It doesn’t make it “right”, but (nearly?) everyone who is involved in these conversations on both the buyer and seller sides of it knows that at best it’s aspirational capabilities that are being pitched and purchased. Usually it’s pretty far from that.

4 comments

I was talking with a colleague once about this and they mentioned that as long as everyone being pitched was wearing a suit then they wouldn't worry about the wild claims the sales people made about our software. But if there was an engineer in the room they'd feel obligated to nudge everyone back to reality.
I'm a technical marketer who had owned a lot of the associated infra over my career. I've historically been a major target for sales people from companies in the space.

I've lost count of the times I've had sales people outright lie to me about how audience data or targeting signals work, particularly about the nuances of privacy aspects which I care a great deal about and have done a lot of work with.

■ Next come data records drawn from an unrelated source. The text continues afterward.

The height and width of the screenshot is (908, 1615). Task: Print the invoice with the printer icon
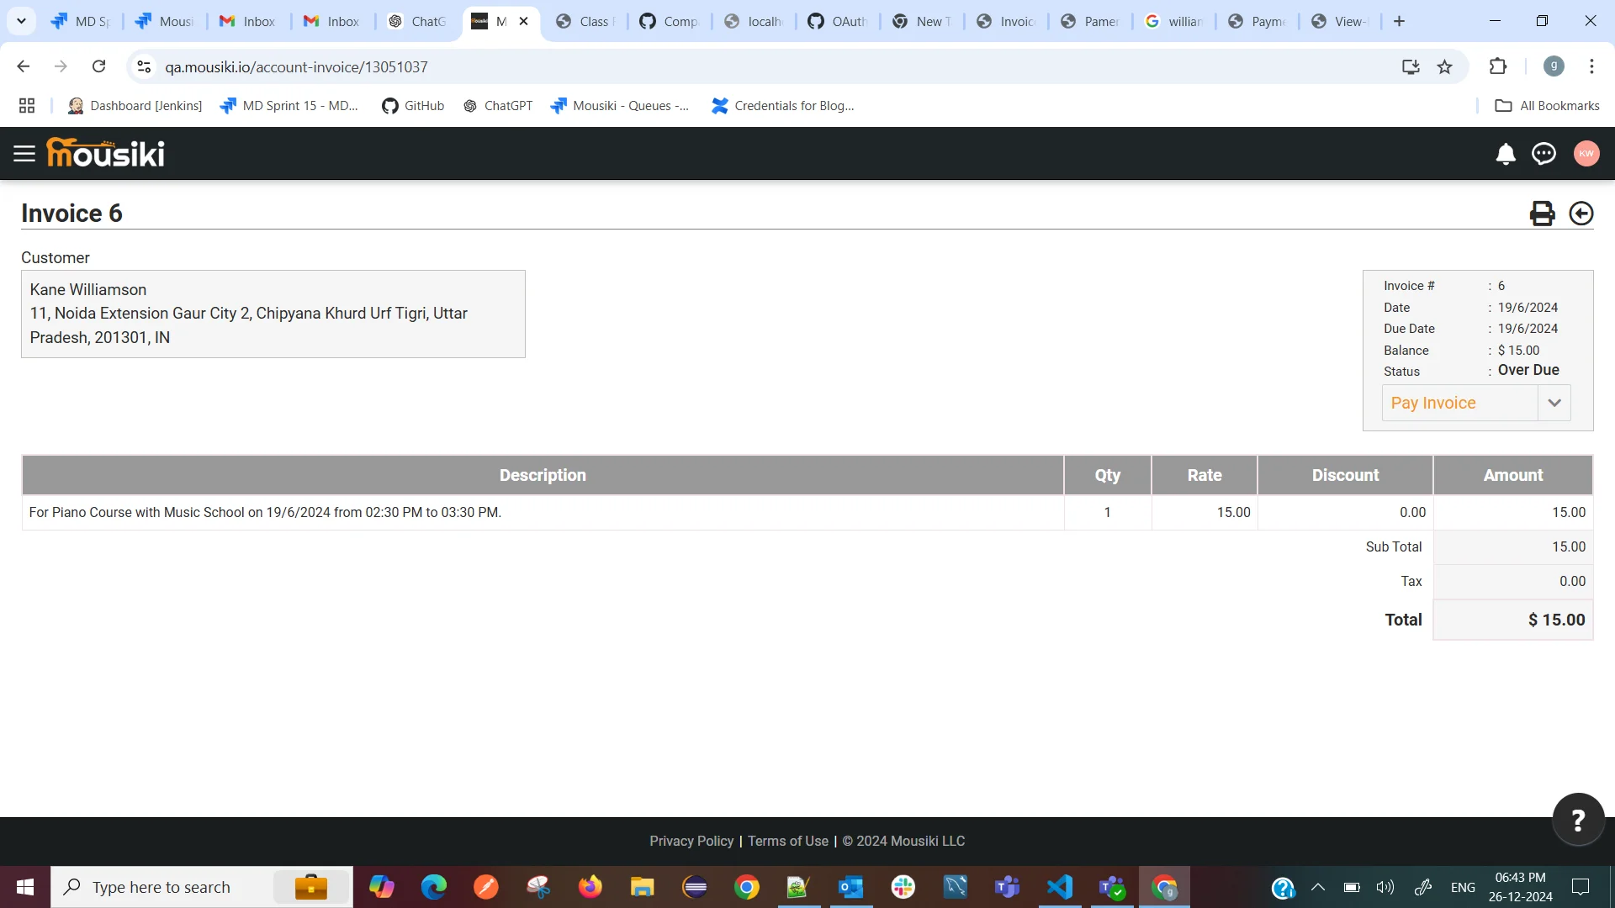click(1542, 214)
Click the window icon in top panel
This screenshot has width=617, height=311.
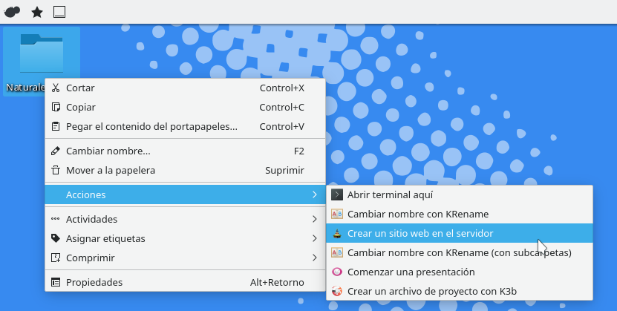[x=59, y=12]
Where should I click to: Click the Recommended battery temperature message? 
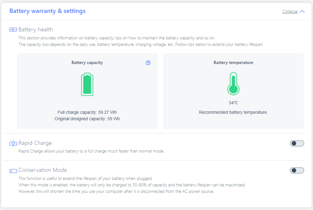click(233, 112)
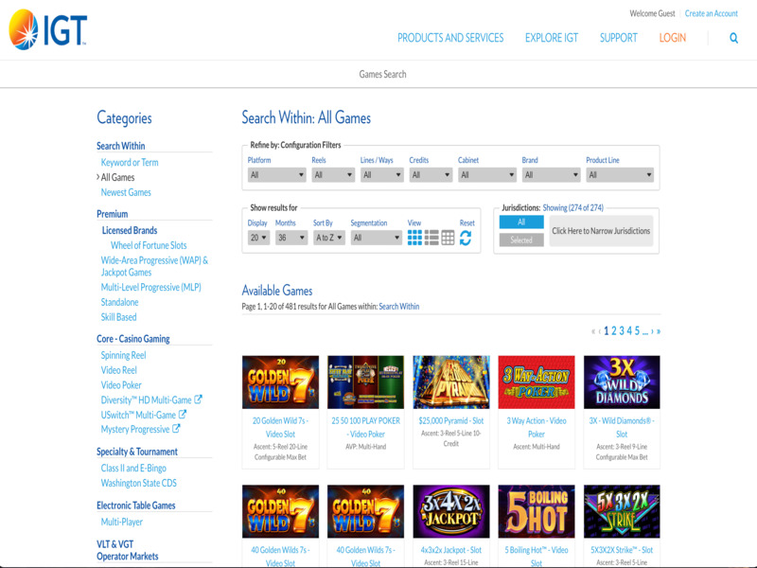Open the 3X Wild Diamonds game thumbnail
This screenshot has width=757, height=568.
(622, 382)
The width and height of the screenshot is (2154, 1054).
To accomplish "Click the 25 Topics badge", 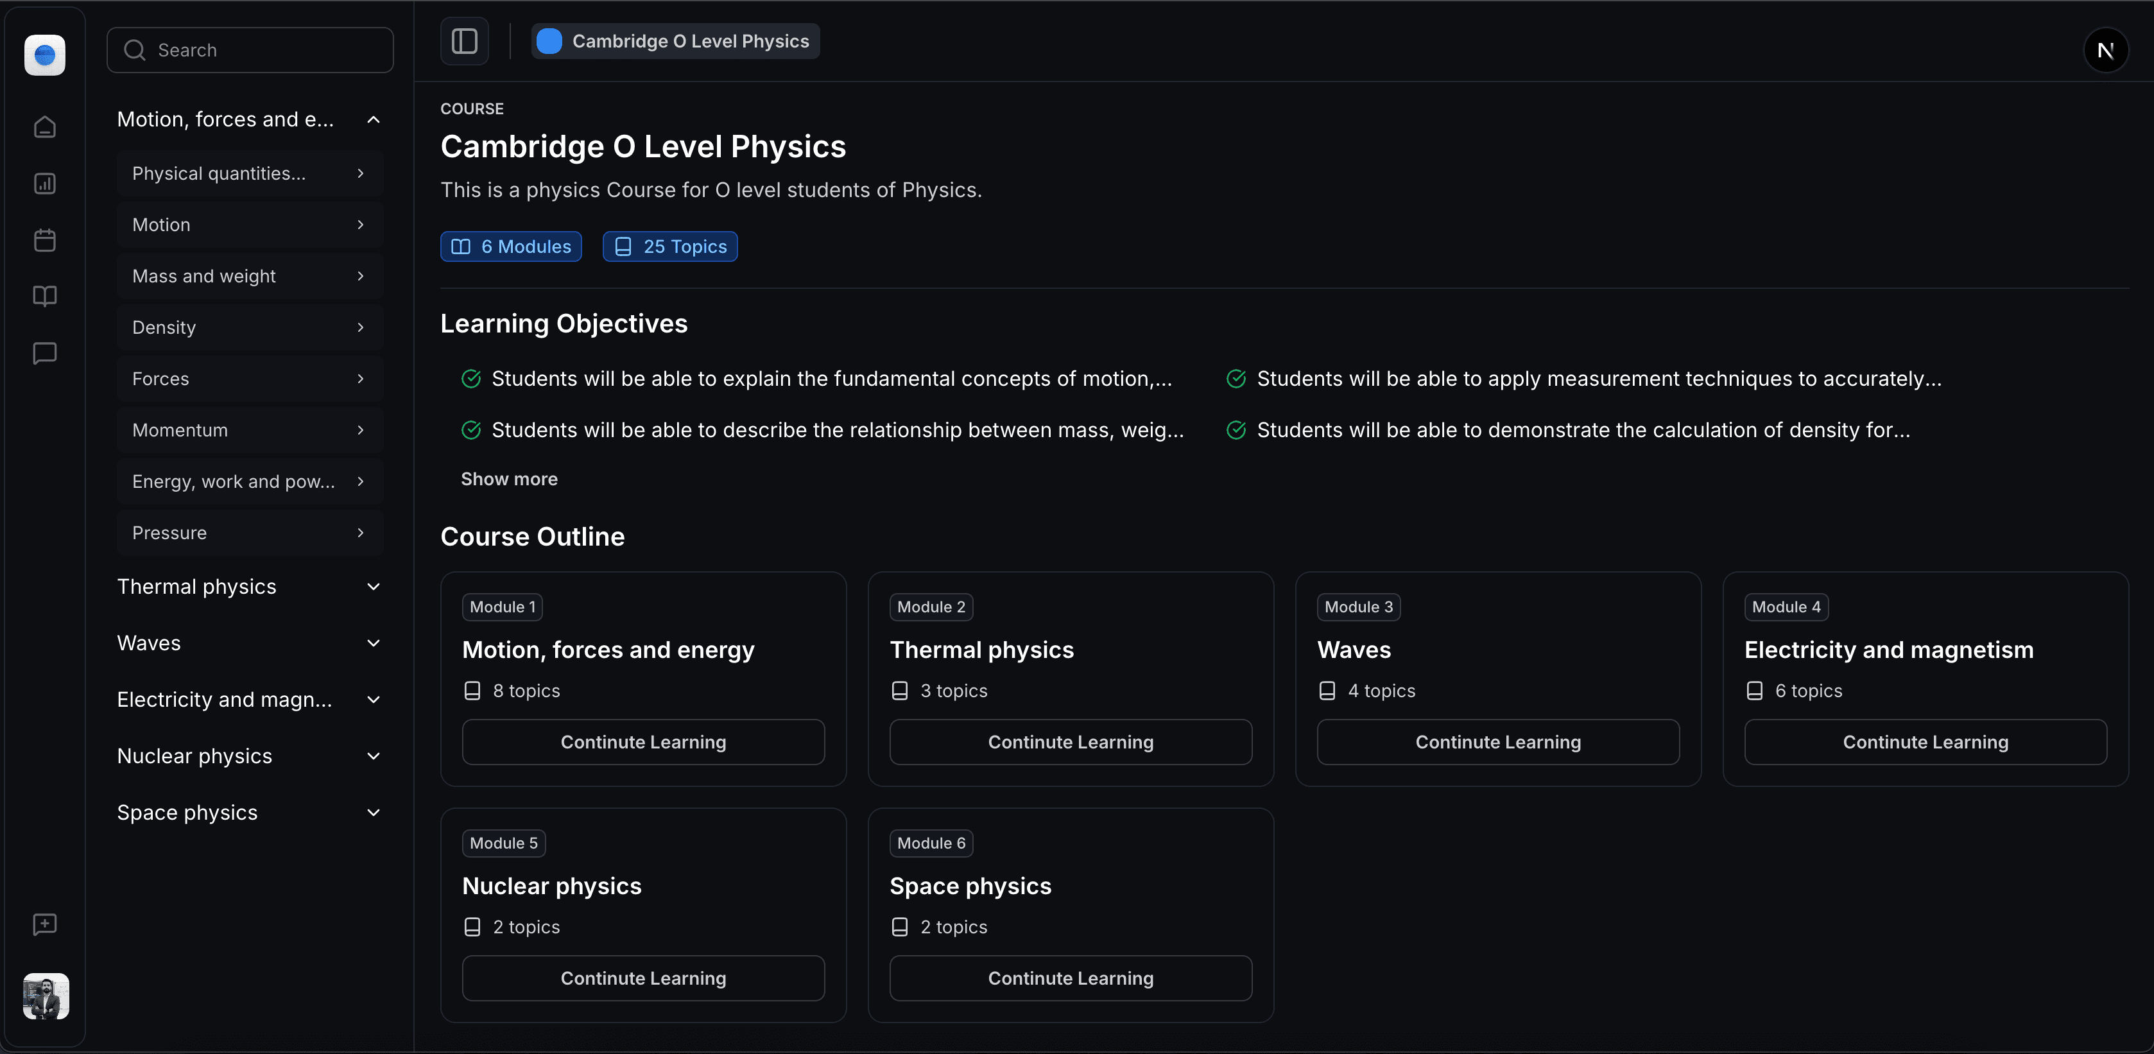I will point(670,246).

These days if I'm serious about something I ensure there's a competent engineer (even a sales engineer) and product person on the call and largely ignore the sales person. I'm even really upfront about it by saying something like "I'm the decision maker, I have very specific technical and product questions and I want to avoid wasting time for either party by moving quickly or getting to a quick 'no', please confirm you can have XYZ people on our first call."

Usually it's been great that way. If they try to jerk me around with those people being unavailable at the last minute, I tell them I'm rescheduling until they can get their calendars in order.

This all comes with a responsibility though to make sure I'm not wasting their people's time. So I make sure I've done my homework and have likely sent an agenda/list of questions in advance to discuss. Depending on the relative sizes of my and their company, this can also be an express path to getting executive leadership who can cut through the noise of the process and get some good terms for me.

Three red lines
Sorry can you elaborate
It's from the satirical video "The Expert" (https://www.youtube.com/watch?v=BKorP55Aqvg). It's up there with the "Microservices" Krazam video.
Funny! Thanks
I'd sort of split this up a bit. The engineers seem to know that the promises from sales are lie. The managers and executives sort of claim to know that salesmen exaggerate claims, but the reality of it never really seems to land. Time and time again I'm working for a company who has purchased a product which they're barely making use or, or are flat out using incorrectly because they were charmed by the promises from sales, but not so charmed as to actually staff the software properly to ensure it is well configured, and maintained correctly.
IMO the main problem is the ecosystem around Salesforce. If you are the end user it is (not) ok to have latency lies, but you'll be the only one who feel it. If you aim to other developers build services on top of your product, your latency issues has exponential effect for them.
Yes. So maybe this lawsuit could move the pendulum back from the truthiness state. I see a lot of 'so what' comments but maybe there's a better way.
It won’t move back. These issues exist for reasons, and avoiding lawsuits is already a consideration taken. At the end of the day, they embellish to an extreme because management in the customer companies are usually buying “we used X” prestige and there’s very little accountability in management for such mistakes.